Labour prepares to tear up 12 years of energy policy

Robin Pagnamenta, Energy Editor

The Government is drawing up plans for a wholesale reform of Britain’s energy markets that could wind back the clock on 12 years of deregulation.

In an interview with The Times, Ed Miliband, the Energy and Climate Change Secretary, said that Britain’s existing, highly liberalised market regime, introduced under Labour in 1998, was failing to deliver the investment needed to cut UK carbon emissions by more than a third by 2020.

A market structure was being designed to boost long-term investment in low-carbon sources of electricity, including wind parks, nuclear reactors and fossil fuel stations equipped with carbon capture and storage (CCS) technology.

Mr Miliband said: “We are going to need a more interventionist energy policy to deliver the low-carbon investment we need.

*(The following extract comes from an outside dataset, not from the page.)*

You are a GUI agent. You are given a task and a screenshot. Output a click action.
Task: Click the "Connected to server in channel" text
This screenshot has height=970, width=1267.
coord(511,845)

Mr Miliband said that changes being considered included: reform of Ofgem, the energy regulator, to improve care for consumers; an overhaul of Britain’s existing new electricity trading arrangements (Neta), which have been in place for more than ten years; and the introduction of “capacity payments” to guarantee returns to developers of low-carbon sources of power.

Mr Miliband said that big reforms would be essential to deliver the estimated £170 billion of investment to meet its goals of huge carbon cuts. The Neta system, in which electricity is traded via contracts between buyers and sellers or power exchanges, does not give sufficient guarantees to developers of wind turbines and nuclear plants.

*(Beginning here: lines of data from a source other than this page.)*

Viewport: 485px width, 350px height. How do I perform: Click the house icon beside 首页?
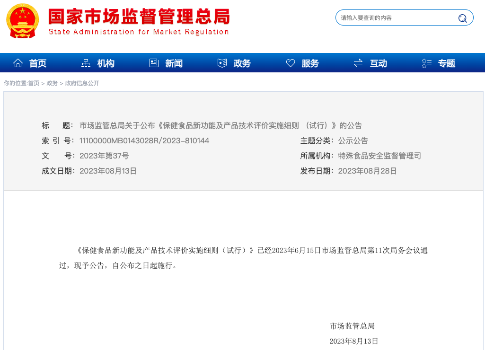coord(18,63)
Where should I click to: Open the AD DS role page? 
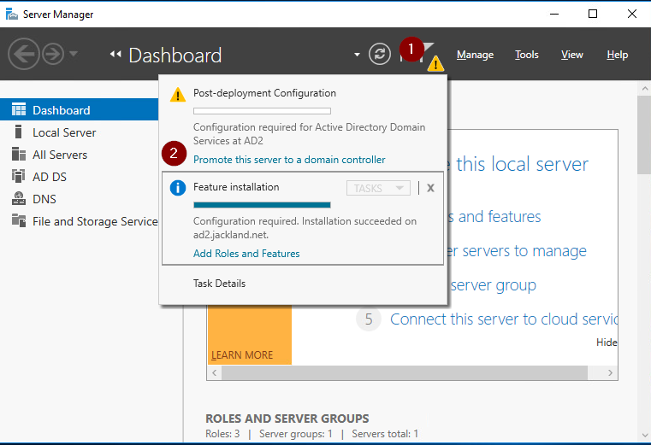pos(49,177)
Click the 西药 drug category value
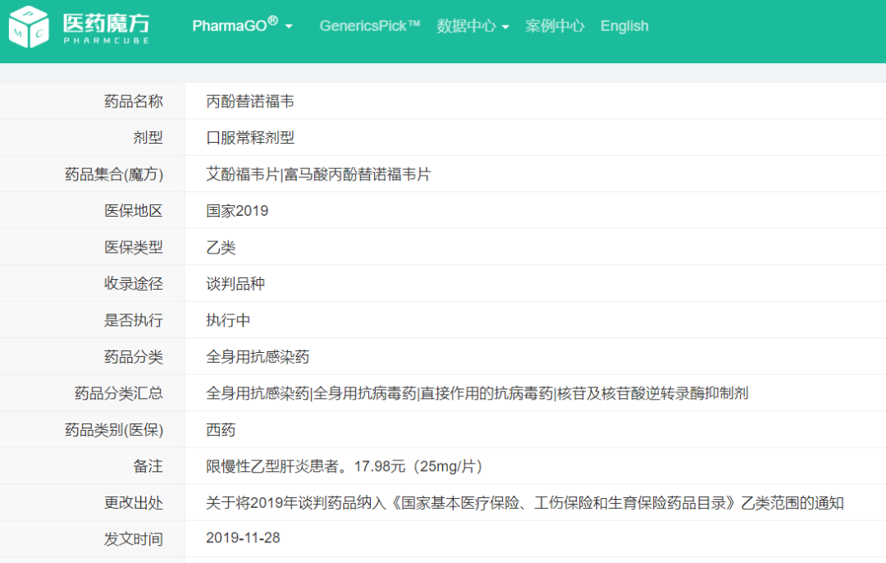The height and width of the screenshot is (563, 886). point(221,430)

He said that one alternative would be a return to “capacity payments” — in which power station operators would be paid for the electricity they generate and also for capacity made available. The idea of such payments is to give greater certainty to investors in renewable and nuclear energy. They would help to bolster the reliability of a grid that was more heavily reliant on power generation from wind farms.

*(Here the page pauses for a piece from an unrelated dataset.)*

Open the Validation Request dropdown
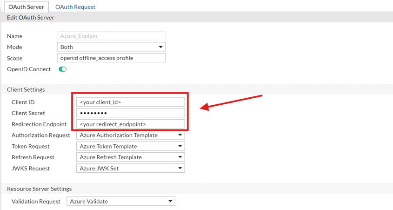The width and height of the screenshot is (393, 210). [121, 202]

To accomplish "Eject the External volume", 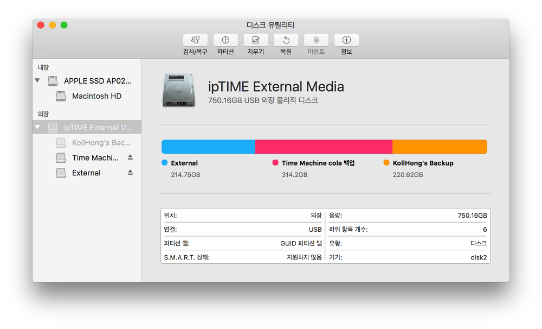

He said: “This is very different from the current system, where you get paid for the electricity you produce and are not given any guarantees in advance. In future you could say ‘We need a certain amount of low-carbon capacity’ and generators would say how much they can provide.”

Such a move would be one of the biggest changes in Britain’s energy market since the 1989 Electricity Act, which began deregulation. It would also represent a return to some of the principles of the system before 1998. The Electricity Pool, which Neta replaced, had capacity payments but was criticised for being too inflexible. Mr Miliband said that details of the reforms would be in a document to be published in April called Roadmap to 2050, published with the 2010 Budget. He said that the changes were essential to help Britain to prepare for a doubling of electricity demand by 2050, driven by other policy objectives such as a growth of electric cars and a move from gas to electricity for heating.

A huge expansion of wind power is expected to have a big impact on the reliability of the national grid, which capacity payments could help to offset. Wind energy is intermittent and heavily reliant on back-up power generation for use when it is not blowing.